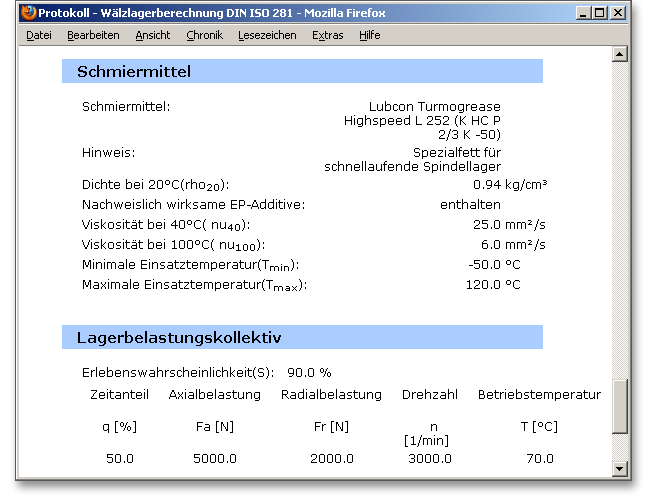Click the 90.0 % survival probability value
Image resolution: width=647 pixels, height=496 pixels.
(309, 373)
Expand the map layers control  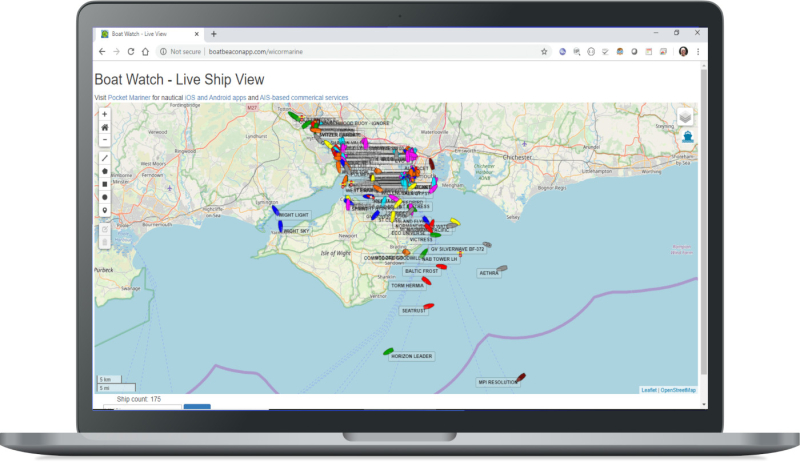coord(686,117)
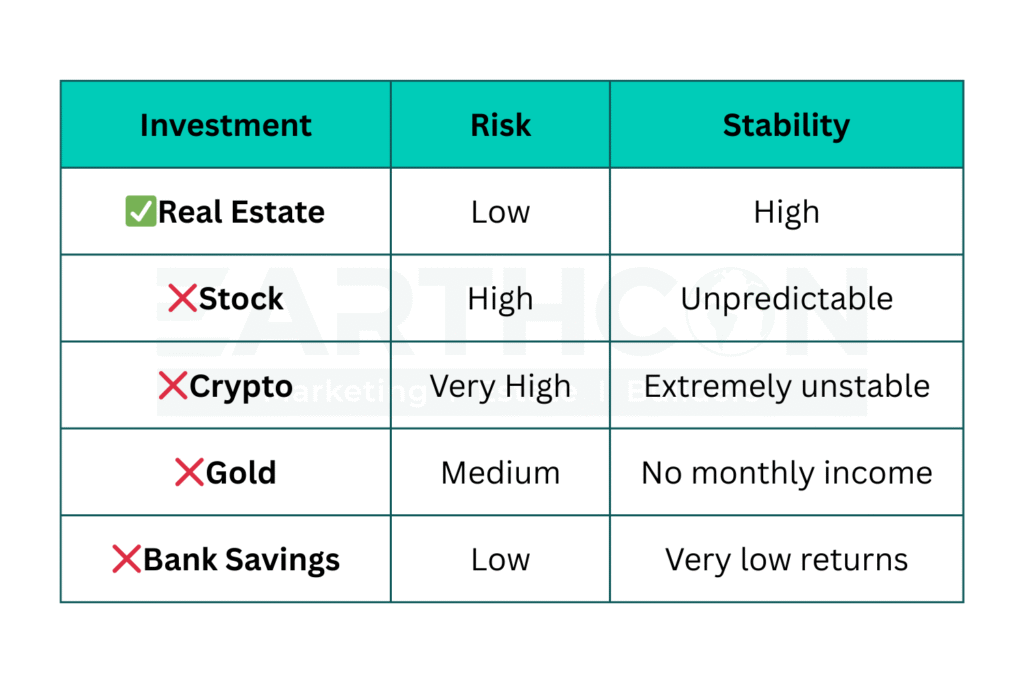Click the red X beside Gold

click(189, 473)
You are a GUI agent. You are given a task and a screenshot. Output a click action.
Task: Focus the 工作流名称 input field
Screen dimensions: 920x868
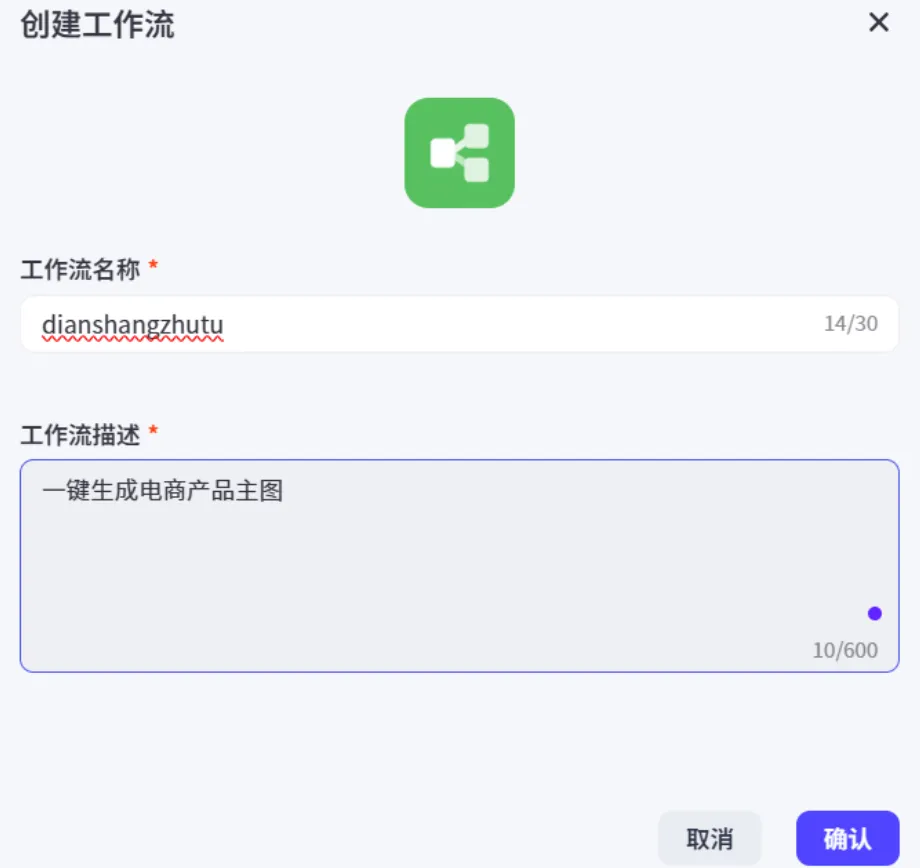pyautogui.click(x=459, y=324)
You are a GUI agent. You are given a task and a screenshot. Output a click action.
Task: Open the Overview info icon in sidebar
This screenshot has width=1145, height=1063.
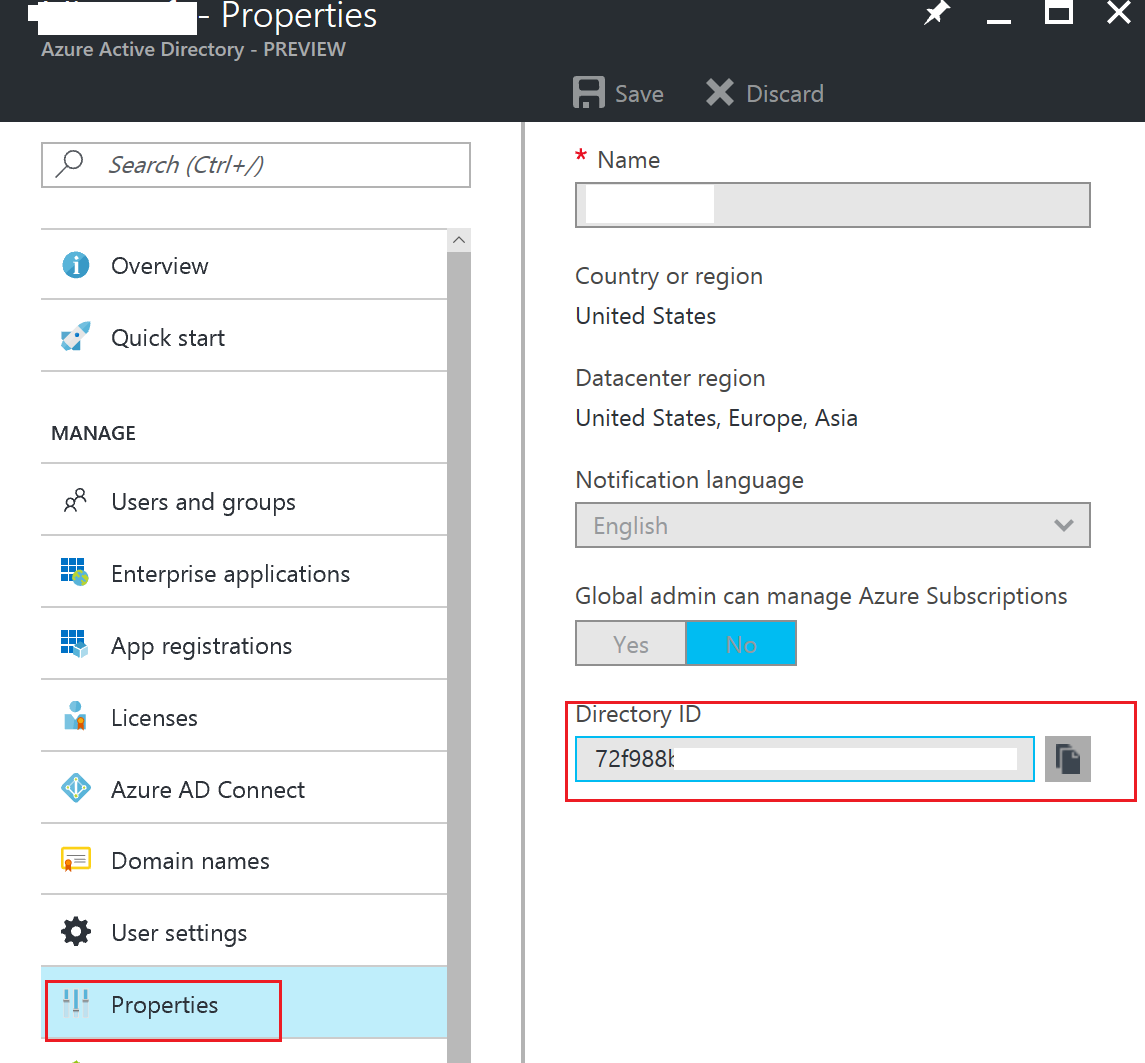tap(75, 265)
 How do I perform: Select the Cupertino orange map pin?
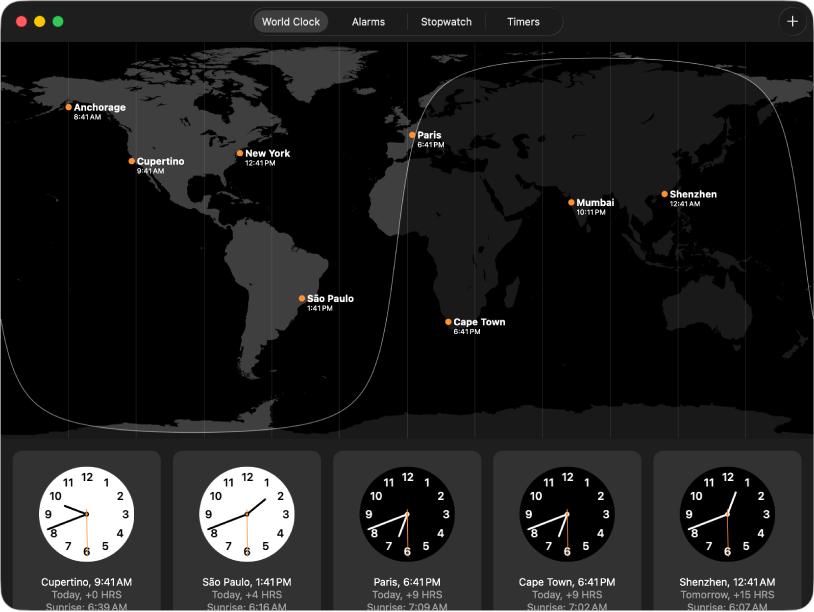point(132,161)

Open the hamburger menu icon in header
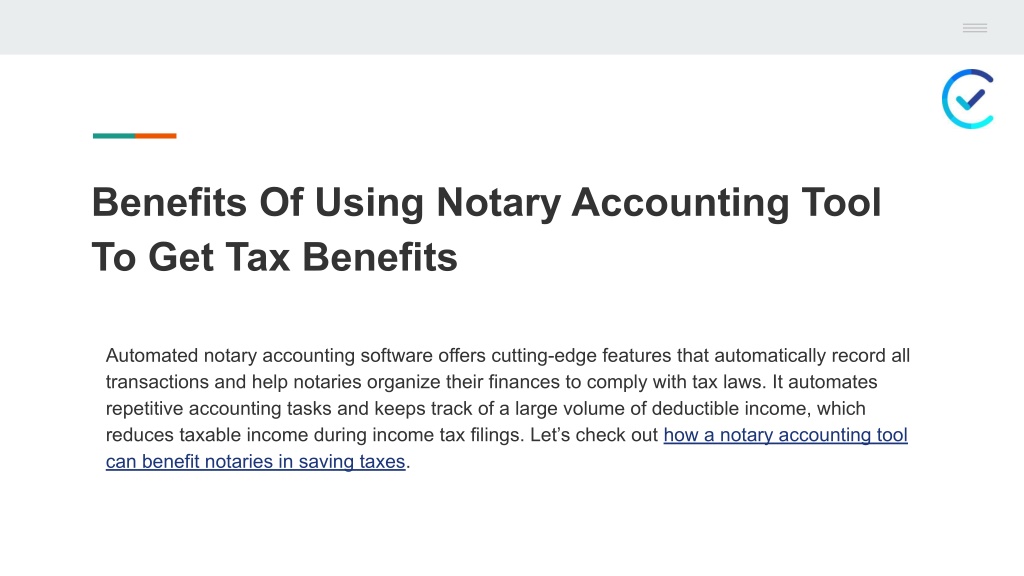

§

Aim of the task: Check each line of the records above for the word "icon", then give the number of lines that have it, with no other words.

Result: 2